_EXERCISE OBJECTIVE_: Rewrite the items from the line with "This screenshot has width=562, height=383." through the line with "tap(493, 126)", changing "Help" to "Support" and keeping everything else the same.

— Start of DATASET EXCERPTS —

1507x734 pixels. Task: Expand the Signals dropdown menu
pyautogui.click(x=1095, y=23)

— End of DATASET EXCERPTS —
— Start of DATASET EXCERPTS —

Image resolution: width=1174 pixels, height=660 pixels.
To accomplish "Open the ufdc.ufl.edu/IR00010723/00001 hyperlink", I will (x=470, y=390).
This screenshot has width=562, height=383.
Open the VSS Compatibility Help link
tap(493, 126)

— End of DATASET EXCERPTS —
— Start of DATASET EXCERPTS —

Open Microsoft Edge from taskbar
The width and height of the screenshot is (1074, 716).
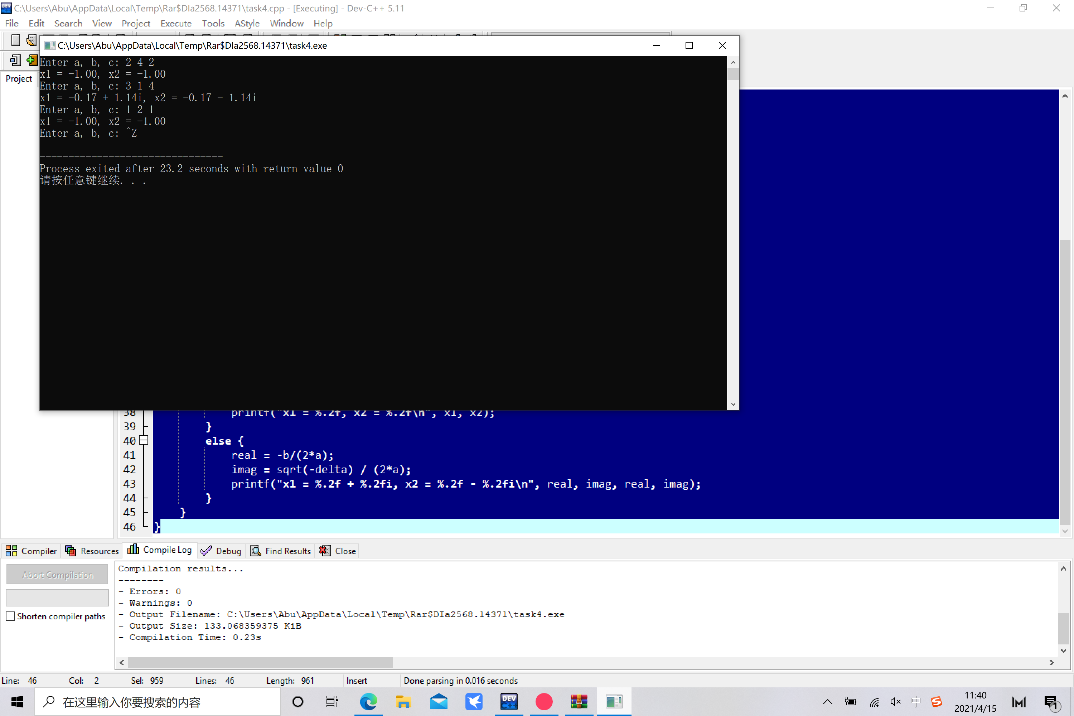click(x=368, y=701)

— End of DATASET EXCERPTS —

_SOLUTION FOR THIS PROBLEM_:
This screenshot has width=562, height=383.
Open the VSS Compatibility Support link
tap(493, 126)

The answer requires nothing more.